Helge LindhSPD - Änderung des Aufenthaltsgesetzes
Frau Präsidentin! Liebe Kolleginnen und Kollegen! Das Chancen-Aufenthaltsrecht bricht mit dem unwürdigen Zustand, dass wir jahre-, ja jahrzehntelang zugelassen haben, dass Menschen perspektivlos im Zustand der Kettenduldung leben. Das betrifft allein zum Stichtag 31. Oktober dieses Jahres über 137 000 Menschen mit einem Aufenthalt von mehr als fünf Jahren.
Zusammen mit der Einführung einer behördenunabhängigen Asylverfahrensberatung, mit Anpassungen und Modernisierungen im Bleiberecht, mit der Asylverfahrensbeschleunigung, mit der Öffnung von Integrationskursen für Asylsuchende ist diese Änderung des Aufenthaltsgesetzes ein Gesetz der Vernunft. Es ist ein Gesetz des gesunden Menschenverstandes.
(Beifall bei der SPD, dem BÜNDNIS 90/DIE GRÜNEN und der FDP)
Es ist ein Gesetz der Mitte, der vernünftigen Mitte. Davon reden wir hier.
Eine herausragend große Zahl der Menschen in unserem Land, all diejenigen Deutschen, die an einem guten Zusammenleben interessiert sind, finden es sinnhaft, was wir hier machen. Wir haben ein breites Bündnis hinter uns. Es reicht von Menschen, die wissen, was es bedeutet, mit Menschen, die in Duldung leben, zusammenzuarbeiten, von Unternehmerinnen und Unternehmern, Arbeitgeberverbänden, Industrie- und Handelskammern bis zu denjenigen, die als Aktivisten oder in Kirchengemeinden, Moscheen und Synagogen Geduldete betreuen und begleiten. Das ist das breite Bündnis, von dem wir hier reden.
Deshalb sage ich ausdrücklich: Dieses Chancen-Aufenthaltsgesetz ist kein sozialdemokratisches Gesetz. Es ist auch kein grünes Gesetz. Es ist auch kein liberales Gesetz, sondern es ist ein Gesetz der Vernunft.

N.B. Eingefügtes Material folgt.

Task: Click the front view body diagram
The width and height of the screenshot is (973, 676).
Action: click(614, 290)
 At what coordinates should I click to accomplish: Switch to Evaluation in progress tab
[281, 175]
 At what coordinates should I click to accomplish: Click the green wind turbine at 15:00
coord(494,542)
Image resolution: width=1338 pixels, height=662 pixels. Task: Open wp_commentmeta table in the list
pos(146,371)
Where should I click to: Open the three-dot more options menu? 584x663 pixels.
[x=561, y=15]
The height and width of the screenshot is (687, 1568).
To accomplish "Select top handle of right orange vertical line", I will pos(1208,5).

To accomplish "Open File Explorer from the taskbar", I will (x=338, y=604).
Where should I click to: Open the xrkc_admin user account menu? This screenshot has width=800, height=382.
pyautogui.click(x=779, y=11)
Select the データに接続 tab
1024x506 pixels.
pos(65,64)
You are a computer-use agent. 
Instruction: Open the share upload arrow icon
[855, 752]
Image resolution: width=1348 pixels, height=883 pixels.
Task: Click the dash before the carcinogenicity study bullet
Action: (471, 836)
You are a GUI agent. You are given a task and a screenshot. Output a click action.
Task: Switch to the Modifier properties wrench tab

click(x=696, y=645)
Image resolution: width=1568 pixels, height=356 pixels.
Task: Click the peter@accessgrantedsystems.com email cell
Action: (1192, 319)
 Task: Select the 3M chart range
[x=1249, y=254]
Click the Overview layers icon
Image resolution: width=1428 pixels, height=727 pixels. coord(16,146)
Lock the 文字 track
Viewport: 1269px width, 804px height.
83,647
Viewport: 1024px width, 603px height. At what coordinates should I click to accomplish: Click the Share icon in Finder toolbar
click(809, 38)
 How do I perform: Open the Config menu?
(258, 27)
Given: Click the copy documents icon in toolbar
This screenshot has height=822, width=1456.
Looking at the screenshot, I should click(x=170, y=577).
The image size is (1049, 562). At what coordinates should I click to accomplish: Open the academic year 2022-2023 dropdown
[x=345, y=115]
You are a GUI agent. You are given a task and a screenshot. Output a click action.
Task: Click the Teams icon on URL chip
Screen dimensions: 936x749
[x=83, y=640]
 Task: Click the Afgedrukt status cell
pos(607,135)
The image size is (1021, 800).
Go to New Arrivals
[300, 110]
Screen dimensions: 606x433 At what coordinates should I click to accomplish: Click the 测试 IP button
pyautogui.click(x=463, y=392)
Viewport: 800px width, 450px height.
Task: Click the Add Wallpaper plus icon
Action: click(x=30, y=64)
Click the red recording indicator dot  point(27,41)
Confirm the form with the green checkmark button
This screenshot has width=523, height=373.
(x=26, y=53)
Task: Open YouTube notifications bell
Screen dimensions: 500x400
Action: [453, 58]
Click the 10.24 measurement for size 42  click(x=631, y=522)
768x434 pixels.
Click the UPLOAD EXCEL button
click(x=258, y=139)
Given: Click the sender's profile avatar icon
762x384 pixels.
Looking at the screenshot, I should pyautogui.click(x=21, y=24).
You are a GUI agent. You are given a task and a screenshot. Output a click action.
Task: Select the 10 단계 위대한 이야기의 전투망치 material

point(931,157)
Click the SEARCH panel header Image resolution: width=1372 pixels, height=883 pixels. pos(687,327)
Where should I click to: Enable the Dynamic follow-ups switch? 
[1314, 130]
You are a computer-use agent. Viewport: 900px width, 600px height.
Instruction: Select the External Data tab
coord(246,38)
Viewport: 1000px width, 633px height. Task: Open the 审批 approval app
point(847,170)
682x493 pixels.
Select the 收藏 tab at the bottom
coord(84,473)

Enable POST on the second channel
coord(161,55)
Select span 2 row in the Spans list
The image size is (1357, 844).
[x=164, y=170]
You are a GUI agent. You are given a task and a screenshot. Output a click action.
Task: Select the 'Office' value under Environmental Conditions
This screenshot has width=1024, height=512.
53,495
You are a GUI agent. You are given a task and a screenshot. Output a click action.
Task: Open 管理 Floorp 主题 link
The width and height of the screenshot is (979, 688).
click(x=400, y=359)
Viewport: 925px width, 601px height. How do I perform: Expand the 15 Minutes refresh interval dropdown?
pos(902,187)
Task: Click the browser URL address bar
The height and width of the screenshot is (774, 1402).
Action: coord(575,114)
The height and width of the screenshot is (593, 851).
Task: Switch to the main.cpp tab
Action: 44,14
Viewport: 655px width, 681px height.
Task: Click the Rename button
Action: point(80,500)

(Dr. Bernd Baumann [AfD]: Blödsinn!)
Wenn wir sagen, es sei ein sozialdemokratisches Gesetz oder ein grünes oder ein liberales Gesetz, dann gilt genauso, dass es ein Gesetz des Konservatismus ist. Denn wenn man konservativ denkt, muss man dieses Gesetz unterstützen. Konservativ bedeutet nämlich auch, Maß und Mitte zu finden, nicht rigoristisch zu denken und zu erkennen, was für Menschen wichtig ist, wenn sie Perspektiven haben wollen, wenn sie sich anstrengen und bemühen.
(Beifall bei der SPD, dem BÜNDNIS 90/DIE GRÜNEN und der FDP)
Deswegen würdige ich auch ausdrücklich, dass mindestens 19 Mitglieder der CDU/CSU-Fraktion in einer persönlichen Erklärung deutlich gemacht haben, welche Punkte sie nicht teilen, dass sie im Grundsatz aber die Idee gut finden, dass langfristig geduldete Menschen, die sich gut integriert haben, die Teil dieser Gesellschaft geworden sind, aber als solche nicht wirklich leben können, eine Perspektive erhalten durch den Chancen-Aufenthalt. Das kritisiere ich überhaupt nicht. Nein, das ist Ausdruck von Demokratie. Das verdient Hochachtung. Dabei sind Prominente wie Herr Laschet, wie Frau Grütters, wie Frau Güler, wie Herr Gröhe.
Was ich aber kritisiere, ist, dass der Anschein erweckt wird, als gäbe es einen geschlossenen Block gegen diese Haltung. Ich habe schon in meiner letzten Rede in der ersten Lesung darauf hingewiesen, dass die größte Landesregierung, CDU-geführt, uns ausdrücklich auffordert, dieses im Koalitionsvertrag zu machen, und dem durch das Erlassen einer Vorgriffsregelung vorarbeitet.
(Mechthilde Wittmann [CDU/CSU]: Die Aussage war damals falsch und ist jetzt falsch!)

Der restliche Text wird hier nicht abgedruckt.